Das Forschungsinstitut für Bildungs- und Sozialökonomie (Fibs) hat im Auftrag des Cornelsen Verlags Deutschlands Schulleitungen befragt. Beteiligt haben sich rund 2000 Schulleiterinnen und Schulleiter.

Die Studie als Download online unter cornelsen.de/Schulleitungsstudie pgh

Die überwiegende Zahl der Mitglieder der Schulleitungen wolle reformieren, und sie setzten dabei auch zu großen Teilen auf die Digitalisierung der Schulen und des Unterrichts, wie Studienleiterin Sarah Fichtner erläuterte. Sie setzten dabei auf die Möglichkeiten des individuellen und selbstorganisierten Lernens, wie digitale Medien sie eröffneten. Zugleich erhofften sie sich durch die Digitalisierung eine Entlastung bei den Verwaltungstätigkeiten. Im Unterschied zur Vorjahresstudie zeige sich, so Fichtner, dass die digitale Ausstattung der Schulen nicht mehr als das größte Hindernis gesehen werde. Nur noch 36 Prozent der Befragten gaben dies überhaupt als ein wesentliches Problem an.

Personal größtes Problem

Es sind andere Dinge in den Vordergrund gerückt, jetzt wo doch an den meisten Schulen WLAN und eine schnelle Internet-Anbindung verfügbar sind. Für 68 Prozent ist der Personalmangel die größte Herausforderung. Um beim Personal zu bleiben: 98 Prozent der Schulleitungen sehen in der schnellen und hochwertigen Fort- und Weiterbildung der Lehrkräfte eine wesentliche Voraussetzung dafür, dass Digitalisierung im Unterricht auch zu einer guten pädagogischen Praxis führen könne.

Lehrkräfte, da ist sich Bildungsforscher Hurrelmann sicher, würden immer mehr zu Lernbegleitenden und Coaches. Ihre Rolle als Wissensvermittler:innen sei überholt. Das sieht auch Silke Müller, Oberschuldirektorin der Waldschule Hatten (Niedersachsen) so. Sie dringt darauf, nicht von einer „Schule der Zukunft“ zu reden, sondern Schule schnell zu verwandeln.
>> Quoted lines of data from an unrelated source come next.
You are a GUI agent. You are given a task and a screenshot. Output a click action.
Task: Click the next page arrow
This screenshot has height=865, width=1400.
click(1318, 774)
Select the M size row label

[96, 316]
Dazu gehöre neben dem Einsatz digitaler Medien eine Reform der Stundenpläne. „Der 45-Minuten-Takt ist überholt, auch sollten wir Fächer zusammenlegen und überdenken, ob die Einteilung der Schüler und Schülerinnen in die Klassen rein nach ihrem Alter tatsächlich noch zeitgemäß ist“, sagte sie.

Fächer zusammenlegen

Lernen werde ohnehin immer individueller, erläuterte FiBS-Direktor Dieter Dohmen. Die Förderung der Kinder und Jugendlichen könne mit Hilfe digitaler Medien individualisiert werden. Unterricht könne fächerübergreifend und projektorientiert stattfinden, die Inhalte stärker auf Lebenskompetenzen hin ausgerichtet sein. Dabei, so Dohmen, werde analoges und digitales Lernen immer mehr ineinandergreifen.

„Es kommt darauf an“, so der Fibs-Direktor, „dass über Schule vor Ort entschieden wird, dass mehr Kompetenzen in die Schulen selbst gegeben werden.“ In diesem Sinne, folgerte Klaus Hurrelmann, seien die Ergebnisse der Schulleitungs-Befragung wie eine „Agenda für die Bildungspolitik der nächsten Jahre“ zu lesen.